Collected data:
__________________________________________________
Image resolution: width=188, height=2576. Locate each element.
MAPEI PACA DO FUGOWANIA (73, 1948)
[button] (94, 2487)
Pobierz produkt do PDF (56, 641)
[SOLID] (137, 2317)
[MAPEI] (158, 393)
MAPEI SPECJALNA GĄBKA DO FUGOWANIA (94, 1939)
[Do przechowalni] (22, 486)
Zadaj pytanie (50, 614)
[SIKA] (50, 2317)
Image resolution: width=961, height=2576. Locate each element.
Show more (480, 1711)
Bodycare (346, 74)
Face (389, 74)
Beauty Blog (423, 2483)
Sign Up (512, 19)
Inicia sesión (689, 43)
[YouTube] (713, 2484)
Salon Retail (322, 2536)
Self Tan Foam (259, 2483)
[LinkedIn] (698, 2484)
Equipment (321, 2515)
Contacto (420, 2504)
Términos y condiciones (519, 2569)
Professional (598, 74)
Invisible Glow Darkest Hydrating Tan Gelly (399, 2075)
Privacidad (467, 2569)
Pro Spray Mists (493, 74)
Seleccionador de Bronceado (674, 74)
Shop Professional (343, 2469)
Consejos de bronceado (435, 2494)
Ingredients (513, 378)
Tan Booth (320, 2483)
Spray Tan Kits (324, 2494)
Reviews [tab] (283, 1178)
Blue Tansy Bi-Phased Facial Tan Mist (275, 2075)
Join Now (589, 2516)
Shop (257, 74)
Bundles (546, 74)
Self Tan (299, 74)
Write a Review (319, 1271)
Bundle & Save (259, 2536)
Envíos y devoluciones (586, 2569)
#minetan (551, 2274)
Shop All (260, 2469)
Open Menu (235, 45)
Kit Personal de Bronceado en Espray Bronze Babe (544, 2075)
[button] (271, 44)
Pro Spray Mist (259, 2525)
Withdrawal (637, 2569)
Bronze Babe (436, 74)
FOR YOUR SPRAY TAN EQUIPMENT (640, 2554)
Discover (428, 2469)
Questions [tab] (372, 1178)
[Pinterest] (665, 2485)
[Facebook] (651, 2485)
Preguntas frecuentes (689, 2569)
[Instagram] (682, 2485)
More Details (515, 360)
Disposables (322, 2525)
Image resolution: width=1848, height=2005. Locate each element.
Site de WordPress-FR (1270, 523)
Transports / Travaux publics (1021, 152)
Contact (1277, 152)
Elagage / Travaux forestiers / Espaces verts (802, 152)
__________________________________________________
Could you restate the records above word for word?

Image resolution: width=188, height=2576. Locate each element.
MAPEI PACA DO FUGOWANIA (73, 1948)
[button] (94, 2487)
Pobierz produkt do PDF (56, 641)
[SOLID] (137, 2317)
[MAPEI] (158, 393)
MAPEI SPECJALNA GĄBKA DO FUGOWANIA (94, 1939)
[Do przechowalni] (22, 486)
Zadaj pytanie (50, 614)
[SIKA] (50, 2317)
Image resolution: width=961, height=2576. Locate each element.
Show more (480, 1711)
Bodycare (346, 74)
Face (389, 74)
Beauty Blog (423, 2483)
Sign Up (512, 19)
Inicia sesión (689, 43)
[YouTube] (713, 2484)
Salon Retail (322, 2536)
Self Tan Foam (259, 2483)
[LinkedIn] (698, 2484)
Equipment (321, 2515)
Contacto (420, 2504)
Términos y condiciones (519, 2569)
Professional (598, 74)
Invisible Glow Darkest Hydrating Tan Gelly (399, 2075)
Privacidad (467, 2569)
Pro Spray Mists (493, 74)
Seleccionador de Bronceado (674, 74)
Shop Professional (343, 2469)
Consejos de bronceado (435, 2494)
Ingredients (513, 378)
Tan Booth (320, 2483)
Spray Tan Kits (324, 2494)
Reviews [tab] (283, 1178)
Blue Tansy Bi-Phased Facial Tan Mist (275, 2075)
Join Now (589, 2516)
Shop (257, 74)
Bundles (546, 74)
Self Tan (299, 74)
Write a Review (319, 1271)
Bundle & Save (259, 2536)
Envíos y devoluciones (586, 2569)
#minetan (551, 2274)
Shop All (260, 2469)
Open Menu (235, 45)
Kit Personal de Bronceado en Espray Bronze Babe (544, 2075)
[button] (271, 44)
Pro Spray Mist (259, 2525)
Withdrawal (637, 2569)
Bronze Babe (436, 74)
FOR YOUR SPRAY TAN EQUIPMENT (640, 2554)
Discover (428, 2469)
Questions [tab] (372, 1178)
[Pinterest] (665, 2485)
[Facebook] (651, 2485)
Preguntas frecuentes (689, 2569)
[Instagram] (682, 2485)
More Details (515, 360)
Disposables (322, 2525)
Image resolution: width=1848, height=2005. Locate each element.
Site de WordPress-FR (1270, 523)
Transports / Travaux publics (1021, 152)
Contact (1277, 152)
Elagage / Travaux forestiers / Espaces verts (802, 152)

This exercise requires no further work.